For others: We talk about "Q of .707" so much that some assume it is applicable for all filter orders. In fact it only applies for the second order filter (such as a sealed box simulation). For all other filter orders different coefficients are required to hit a Butterworth shape. In general any higher order filter shape can be split into a series of second order sections + one first order if an odd number is required. Each section will have its own Q and higher order filters wil have a progression from low Q to high Q.

If you understand S domain plots (pole/zero plots) you will see that the Butterworth case positions poles equally around a circle. The ones nearer the jw axis have higher Q. By the way, Chebyshev or Elliptical filters place the poles on an ellipse (hence the name). Since a circle is an ellipse with both axies equal, a Butterworth is a limiting case for the Ellipticals.

David S.

[richie00boy]

Are the Q values for the two 2nd-order stages that critical? I thought that as long as the product of them resulted in 0.7071 it was OK.

[AndrewT]

Quote:

Originally Posted by richie00boy

I thought that as long as the product of them resulted in 0.7071 it was OK.

the product is without doubt the controlling criteria.
Take for example a 3pole Butterworth. It is simply a passive RC with Q=1/sqrt(2) cascaded with an active 2pole filter with Q=1.0. These two filters do not even need to follow, or be adjacent to, each other in the circuit.

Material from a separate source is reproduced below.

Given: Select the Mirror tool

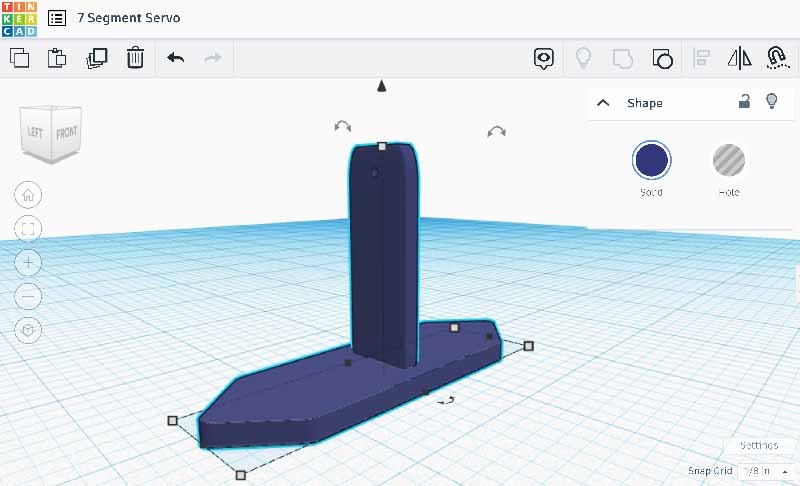Looking at the screenshot, I should coord(739,58).
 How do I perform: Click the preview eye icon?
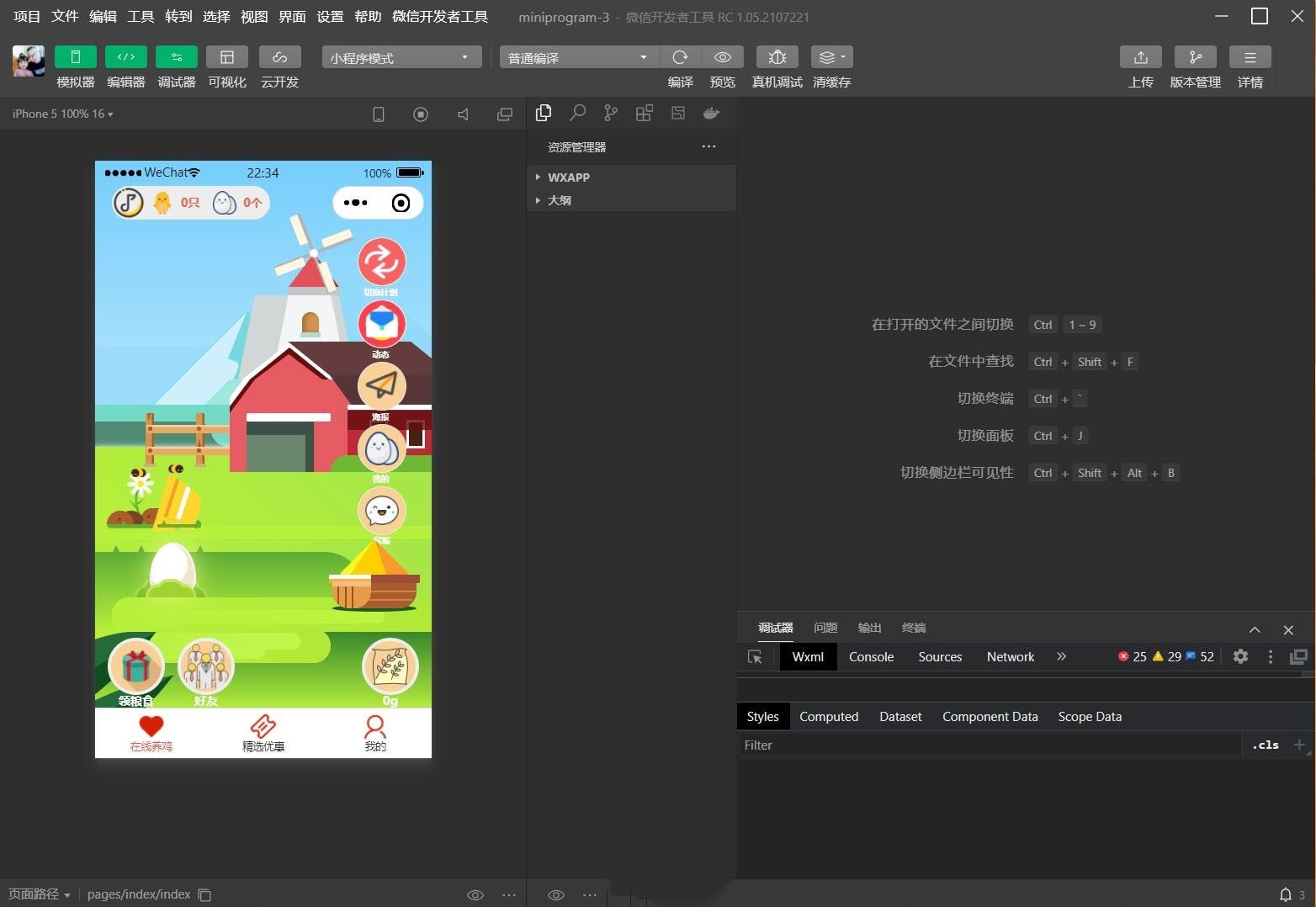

I liked that S domain explanation. It the first time I have noted this and it made me realise where the funny numbers come from.

I look forward to hearing explanations to what effect moving the poles around that circle have on the sound and theoretical correctness of the resulting filters.

[speaker dave]

Quote:

Originally Posted by richie00boy

Are the Q values for the two 2nd-order stages that critical? I thought that as long as the product of them resulted in 0.7071 it was OK.

Yes, they are critical. If you want a Butterworth shape you need the distribution of low Q to high Q, especially for higher order filters. Having the same Q product isn't equivalent.

One example would be the Linkwitz Riley. It cascades two 2nd order Butterworth. Rather than giving you a 4th order Butterworth you get something with -6dB at the crossover (a softer corner).

David

[AndrewT]

The 4pole L-R is not an example of a 4pole Butterworth.

It has a Q=0.5 instead of 1/sqrt(2).
It is not intended to mimic a Butterworth.

Quote:

The two Sallen-Key filter section Qs are 0.54 and 1.31,

I wonder what changing the 4pole L-R to a pair of 2pole stages with Q=1.0 and Q=1/sqrt(2) giving a product of 1/sqrt(2). Would the output be identical to the correct 4pole Butterworth?

[john k...]

If you look at the denominator of a 4th order filter transfer function is is

1 + a1 S + a2 S^2 + a3 S^3 + a4 S^4

Expressed as the product of two 2nd order filters with Q1 and Q2 being the Q of each,

1 + s(1/Q1 + 1/Q2) + s^2 (2+ 1/Q1 x 1/Q2)) + s^3 (1/Q1 + 1/Q2) + s^4

You can see that it is the product of the reciprocal of the Qs and the sum of of the reciprocals that determine the shape of the response. Both the sum and the product must be correct. This means that Q1 and Q2 are unique for each type of filter.